Chief Clinical Officer of the Health Service Executive
- Incumbent
- Assumed office April 2018

Personal details
- Born: Colm Henry Cavan, Ireland
- Alma mater: University College Dublin and National University of Ireland, Galway

= Colm Henry =

Chief clinical officer of the Health Service Executive, Ireland

Colm Henry is an Irish consultant geriatrician and Chief Clinical Officer of the Health Service Executive (HSE) since April 2018. He previously served as National Clinical Advisor and Group Lead for Acute Hospitals from 2014 to 2018, National Lead for the Clinical Director Programme from 2012 to 2014 and Clinical Director of the Mercy University Hospital, Cork from 2009 to 2012.

==Medical career==
Henry attended University College Dublin, where he received a MB BCh, and the National University of Ireland, Galway, where he received a Bachelor of Arts degree in the Irish language.
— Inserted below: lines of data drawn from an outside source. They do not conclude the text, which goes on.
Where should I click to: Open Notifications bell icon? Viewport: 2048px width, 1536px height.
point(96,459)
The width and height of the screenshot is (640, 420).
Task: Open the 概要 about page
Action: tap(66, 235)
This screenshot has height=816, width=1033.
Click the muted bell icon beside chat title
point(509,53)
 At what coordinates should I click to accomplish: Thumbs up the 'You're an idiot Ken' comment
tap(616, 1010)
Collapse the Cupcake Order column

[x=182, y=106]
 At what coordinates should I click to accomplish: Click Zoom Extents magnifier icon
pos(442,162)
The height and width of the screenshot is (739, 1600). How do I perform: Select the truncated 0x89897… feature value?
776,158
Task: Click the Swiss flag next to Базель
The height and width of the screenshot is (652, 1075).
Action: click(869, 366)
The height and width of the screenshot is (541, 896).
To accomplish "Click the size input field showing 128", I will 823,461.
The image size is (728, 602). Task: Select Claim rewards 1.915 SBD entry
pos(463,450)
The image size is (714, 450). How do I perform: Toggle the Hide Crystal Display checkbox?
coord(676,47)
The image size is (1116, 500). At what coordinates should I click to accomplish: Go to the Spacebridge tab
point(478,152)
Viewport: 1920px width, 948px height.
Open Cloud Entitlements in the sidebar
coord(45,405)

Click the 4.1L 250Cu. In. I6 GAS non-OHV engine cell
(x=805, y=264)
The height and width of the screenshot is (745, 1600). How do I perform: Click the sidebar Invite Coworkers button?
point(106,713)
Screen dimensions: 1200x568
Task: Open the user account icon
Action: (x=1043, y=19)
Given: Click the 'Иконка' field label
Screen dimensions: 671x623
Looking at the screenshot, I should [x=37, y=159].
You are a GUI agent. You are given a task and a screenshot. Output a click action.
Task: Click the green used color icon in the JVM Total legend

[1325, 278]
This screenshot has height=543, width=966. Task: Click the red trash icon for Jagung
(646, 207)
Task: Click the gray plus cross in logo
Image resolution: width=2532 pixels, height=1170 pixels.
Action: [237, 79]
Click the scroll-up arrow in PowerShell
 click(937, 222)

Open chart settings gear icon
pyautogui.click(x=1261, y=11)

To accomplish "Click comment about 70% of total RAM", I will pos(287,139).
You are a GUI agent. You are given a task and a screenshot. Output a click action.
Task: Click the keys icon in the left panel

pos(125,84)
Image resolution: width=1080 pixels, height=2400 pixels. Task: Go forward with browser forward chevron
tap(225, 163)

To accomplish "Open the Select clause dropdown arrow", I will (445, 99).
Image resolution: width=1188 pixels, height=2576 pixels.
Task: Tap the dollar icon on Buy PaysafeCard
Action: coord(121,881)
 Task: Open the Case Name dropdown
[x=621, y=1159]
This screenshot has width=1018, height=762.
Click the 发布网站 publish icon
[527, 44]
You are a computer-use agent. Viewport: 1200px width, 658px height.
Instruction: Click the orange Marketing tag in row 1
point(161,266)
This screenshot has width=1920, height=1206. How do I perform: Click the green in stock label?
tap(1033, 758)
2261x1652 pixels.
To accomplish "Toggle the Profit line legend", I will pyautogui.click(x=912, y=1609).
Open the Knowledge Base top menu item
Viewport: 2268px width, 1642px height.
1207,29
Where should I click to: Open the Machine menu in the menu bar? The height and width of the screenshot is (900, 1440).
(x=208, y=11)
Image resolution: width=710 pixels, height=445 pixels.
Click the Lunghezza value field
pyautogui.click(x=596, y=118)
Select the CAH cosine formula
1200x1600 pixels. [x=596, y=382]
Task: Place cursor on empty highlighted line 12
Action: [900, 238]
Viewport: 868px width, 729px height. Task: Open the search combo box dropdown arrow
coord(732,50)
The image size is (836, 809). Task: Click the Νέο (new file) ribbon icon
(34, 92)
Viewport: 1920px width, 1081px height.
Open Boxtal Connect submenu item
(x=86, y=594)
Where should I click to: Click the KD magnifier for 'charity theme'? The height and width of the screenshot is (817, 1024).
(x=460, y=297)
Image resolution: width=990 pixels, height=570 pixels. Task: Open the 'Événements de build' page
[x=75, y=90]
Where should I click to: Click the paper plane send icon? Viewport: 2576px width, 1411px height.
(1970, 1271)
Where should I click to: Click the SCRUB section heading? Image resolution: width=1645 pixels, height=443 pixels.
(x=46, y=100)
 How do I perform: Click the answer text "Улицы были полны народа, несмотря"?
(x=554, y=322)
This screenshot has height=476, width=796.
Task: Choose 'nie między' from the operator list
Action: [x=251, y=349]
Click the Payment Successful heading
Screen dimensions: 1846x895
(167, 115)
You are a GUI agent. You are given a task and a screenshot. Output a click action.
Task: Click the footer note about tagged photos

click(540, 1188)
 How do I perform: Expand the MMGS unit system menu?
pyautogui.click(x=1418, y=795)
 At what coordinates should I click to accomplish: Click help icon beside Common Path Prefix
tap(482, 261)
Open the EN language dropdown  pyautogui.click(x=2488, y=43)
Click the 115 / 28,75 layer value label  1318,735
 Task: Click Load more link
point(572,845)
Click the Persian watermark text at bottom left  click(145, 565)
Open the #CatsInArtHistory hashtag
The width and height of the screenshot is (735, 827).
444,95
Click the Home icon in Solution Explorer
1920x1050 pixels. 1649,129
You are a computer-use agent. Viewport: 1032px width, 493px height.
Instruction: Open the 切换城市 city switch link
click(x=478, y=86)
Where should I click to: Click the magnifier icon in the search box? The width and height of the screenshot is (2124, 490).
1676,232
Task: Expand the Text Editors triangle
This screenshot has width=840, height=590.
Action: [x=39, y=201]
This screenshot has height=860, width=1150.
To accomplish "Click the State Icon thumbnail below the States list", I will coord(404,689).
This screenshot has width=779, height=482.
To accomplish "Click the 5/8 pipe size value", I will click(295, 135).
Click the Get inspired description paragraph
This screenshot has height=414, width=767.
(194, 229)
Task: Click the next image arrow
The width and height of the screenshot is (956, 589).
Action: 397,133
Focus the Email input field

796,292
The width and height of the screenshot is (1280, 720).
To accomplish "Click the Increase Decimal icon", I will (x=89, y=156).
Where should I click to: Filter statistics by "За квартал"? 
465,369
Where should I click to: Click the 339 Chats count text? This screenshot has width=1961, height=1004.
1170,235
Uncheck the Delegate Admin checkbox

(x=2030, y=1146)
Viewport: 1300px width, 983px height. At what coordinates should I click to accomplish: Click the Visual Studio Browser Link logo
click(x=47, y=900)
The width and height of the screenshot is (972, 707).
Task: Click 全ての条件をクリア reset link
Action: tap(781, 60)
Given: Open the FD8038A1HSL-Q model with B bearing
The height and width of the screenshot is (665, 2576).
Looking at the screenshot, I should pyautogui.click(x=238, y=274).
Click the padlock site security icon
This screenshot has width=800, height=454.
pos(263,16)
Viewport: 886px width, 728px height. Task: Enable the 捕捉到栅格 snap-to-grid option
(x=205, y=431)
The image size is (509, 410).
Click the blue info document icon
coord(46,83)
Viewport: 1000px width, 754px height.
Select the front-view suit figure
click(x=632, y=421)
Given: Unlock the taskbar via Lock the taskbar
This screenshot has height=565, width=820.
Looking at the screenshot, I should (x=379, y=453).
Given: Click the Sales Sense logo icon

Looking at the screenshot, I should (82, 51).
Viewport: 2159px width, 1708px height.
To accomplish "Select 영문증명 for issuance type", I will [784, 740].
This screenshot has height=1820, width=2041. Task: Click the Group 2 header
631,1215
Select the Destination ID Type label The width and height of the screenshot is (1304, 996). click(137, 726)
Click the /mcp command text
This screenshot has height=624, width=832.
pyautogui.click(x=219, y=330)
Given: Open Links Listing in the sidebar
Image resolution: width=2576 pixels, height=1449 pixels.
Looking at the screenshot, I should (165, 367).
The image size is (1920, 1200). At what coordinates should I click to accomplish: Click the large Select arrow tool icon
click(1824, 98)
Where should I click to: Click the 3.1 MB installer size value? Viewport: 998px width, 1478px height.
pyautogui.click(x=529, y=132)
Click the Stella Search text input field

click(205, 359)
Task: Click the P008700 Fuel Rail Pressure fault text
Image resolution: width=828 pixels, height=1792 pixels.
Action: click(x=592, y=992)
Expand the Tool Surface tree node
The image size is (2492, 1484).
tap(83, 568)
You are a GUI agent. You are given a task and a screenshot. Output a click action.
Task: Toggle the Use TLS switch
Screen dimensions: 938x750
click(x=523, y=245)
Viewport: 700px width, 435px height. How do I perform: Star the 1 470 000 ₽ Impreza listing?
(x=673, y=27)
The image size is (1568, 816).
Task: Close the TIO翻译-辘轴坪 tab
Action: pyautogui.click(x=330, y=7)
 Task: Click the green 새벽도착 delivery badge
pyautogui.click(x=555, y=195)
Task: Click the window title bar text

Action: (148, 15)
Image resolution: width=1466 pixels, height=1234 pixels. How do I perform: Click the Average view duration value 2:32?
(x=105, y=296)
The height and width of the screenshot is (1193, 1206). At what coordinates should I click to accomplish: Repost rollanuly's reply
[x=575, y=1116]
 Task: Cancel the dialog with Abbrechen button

In 2002, he was appointed Consultant Geriatrician in the Mercy University Hospital in Cork. Henry served as Clinical Director in the same hospital from 2009 to 2012. He joined the Health Service Executive (HSE) and became National Lead for the Clinical Director Programme in 2012. From 2014 to 2018, Henry served as National Clinical Advisor and Group Lead for Acute Hospitals. In April 2018, Henry took up the position of Chief Clinical Officer of the Health Service Executive (HSE).